Stadium 4. Späte, verwirrende / milde Alzheimer-Krankheit. Probleme beim Umgang mit Finanzen ergeben sich aus mathematischen Herausforderungen. Die jüngsten Ereignisse und Gespräche werden zunehmend in Vergessenheit geraten, obwohl die meisten Menschen in dieser Phase sich und ihre Familie noch kennen. Probleme bei der Ausführung aufeinanderfolgender Aufgaben, einschließlich Kochen, Fahren, Bestellen von Speisen in Restaurants und Einkaufen. Ziehen Sie sich häufig aus sozialen Situationen zurück, werden Sie defensiv und lehnen Sie Probleme ab. In diesem Stadium ist eine genaue Diagnose der Alzheimer-Krankheit möglich. Dauert ungefähr 2 Jahre.

Stadium 5. Frühe Demenz / Mäßige Alzheimer-Krankheit. Der Rückgang ist schwerwiegender und erfordert Unterstützung. Nicht mehr in der Lage, eigenständig zu verwalten oder persönliche Verlaufsdaten und Kontaktinformationen abzurufen. Häufig desorientiert bezüglich Ort oder Zeit. Menschen in dieser Phase erleben einen erheblichen Rückgang der numerischen Fähigkeiten und Urteilsfähigkeit, wodurch sie für Betrug und Sicherheitsprobleme anfällig werden können. Grundlegende Alltagsaufgaben wie Essen und Anziehen erfordern eine verstärkte Überwachung. Dauer: durchschnittlich 1,5 Jahre.

Stadium 6. Mittlere Demenz / Mäßig schwere Alzheimer-Krankheit. Totaler Mangel an Bewusstsein für aktuelle Ereignisse und Unfähigkeit, sich genau an die Vergangenheit zu erinnern. Menschen, die sich in dieser Phase befinden, verlieren nach und nach die Fähigkeit, sich um alltägliche Aktivitäten wie Ankleiden, Toiletten und Essen zu kümmern, können jedoch weiterhin auf nonverbale Reize reagieren und mittels Verhalten Lust und Schmerz kommunizieren. Unruhe und Halluzinationen zeigen sich oft am späten Nachmittag oder Abend. Dramatische Persönlichkeitsveränderungen wie Wandern oder Misstrauen gegenüber Familienmitgliedern sind häufig. Viele können sich nicht an enge Familienmitglieder erinnern, wissen aber, dass sie vertraut sind. Dauert ungefähr 2,5 Jahre.

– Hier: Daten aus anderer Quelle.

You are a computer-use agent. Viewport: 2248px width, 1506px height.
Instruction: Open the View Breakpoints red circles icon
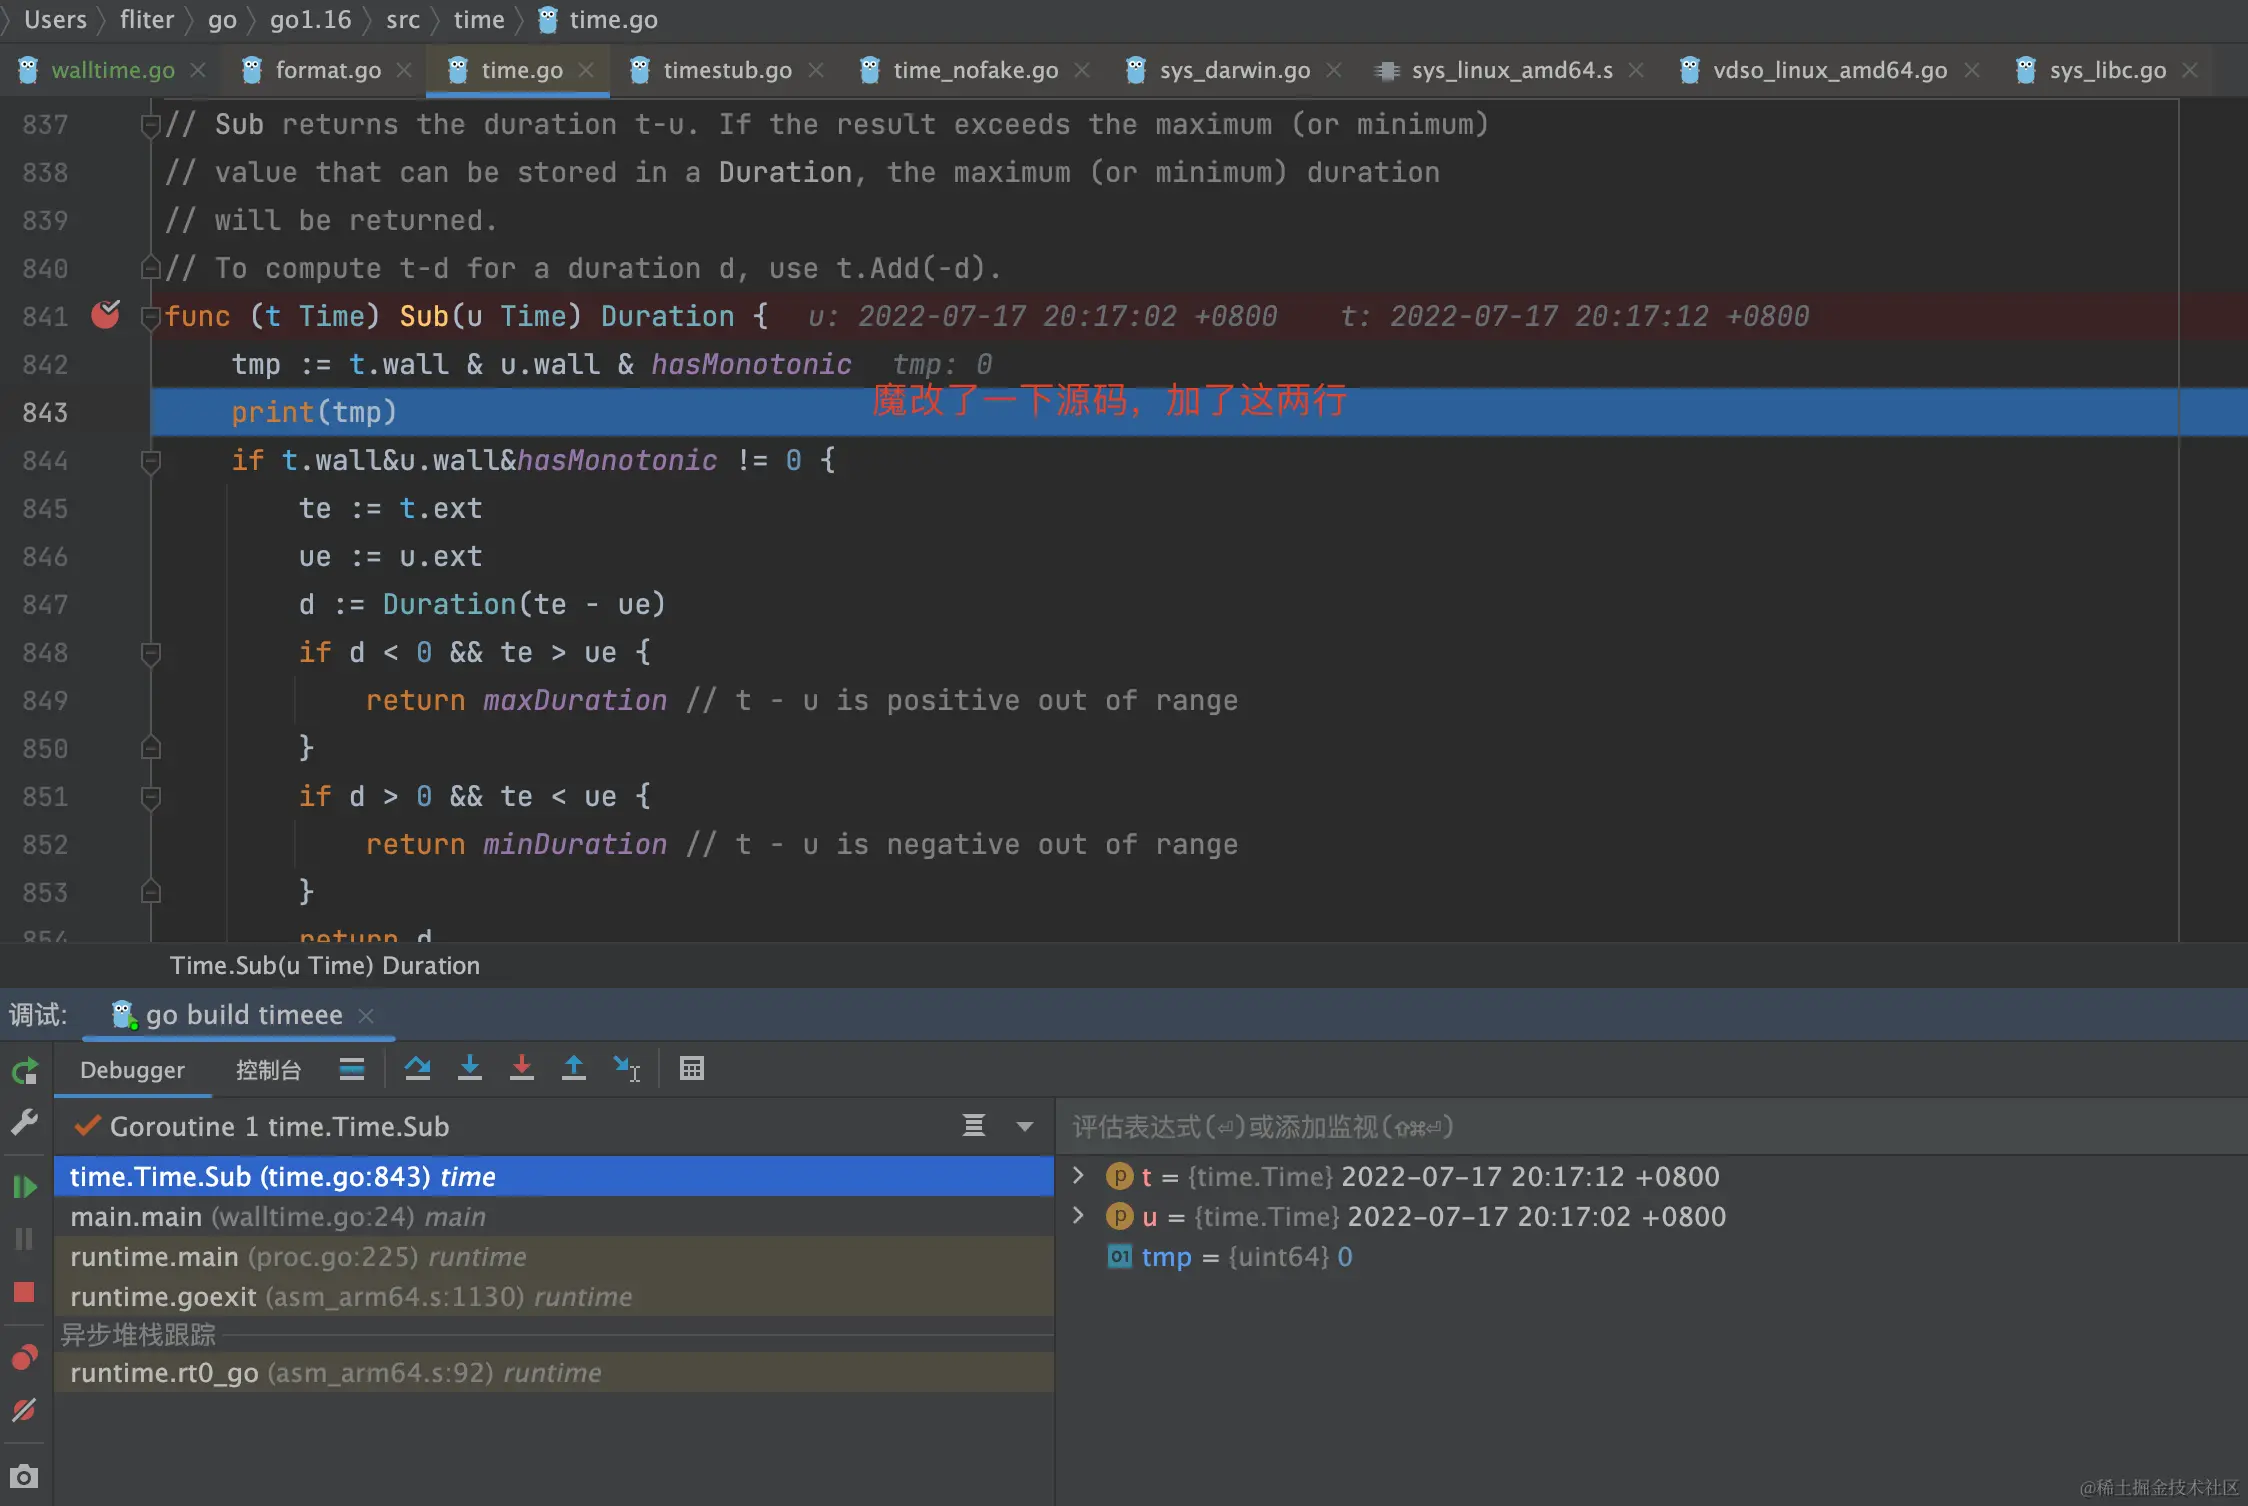coord(24,1357)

Stadium 7. Späte oder schwere Demenz und Gedeihstörung. In dieser Endphase wird die Sprache stark eingeschränkt, ebenso wie die Fähigkeit zu gehen oder zu sitzen. Eine umfassende Unterstützung rund um die Uhr ist für alle Funktionen des täglichen Lebens und der Pflege erforderlich. Die Dauer wird durch die Qualität der Pflege beeinflusst und die durchschnittliche Dauer beträgt 1 bis 2,5 Jahre.

Wo Sie sich um Hilfe wenden können

Alzheimer-Verbände - Ein weltweites Verzeichnis von Alzheimer-Vereinigungen, die Informationen, Ratschläge und Unterstützung anbieten. (Alzheimer's Disease International)

Literatur-Empfehlungen

Alzheimer-Krankheit - Ein Leitfaden zum Umgang, Behandlung und Pflege. (Spezieller Gesundheitsbericht der Harvard Medical School)

Alzheimer-Krankheit und verwandte Demenz - Eine Artikelserie, die verschiedene Aspekte der Demenz einschließlich Anzeichen, Symptome und Pflege behandelt. (Institut für Altern)

10 Möglichkeiten, Ihr Gehirn zu lieben - Tipps zur Verringerung Ihres kognitiven Verfallsrisikos. (Alzheimer-Verein)

Ich habe Alzheimer-Krankheit - Was Sie wissen müssen, um Ihr bestes Leben zu führen. (Alzheimer-Verein)

Autoren: Lawrence Robinson und Jeanne Segal, Ph.D. Zuletzt aktualisiert: November 2018.

Schau das Video: Alzheimer Hauptursache für Demenz - #TheSimpleShort (Januar 2020).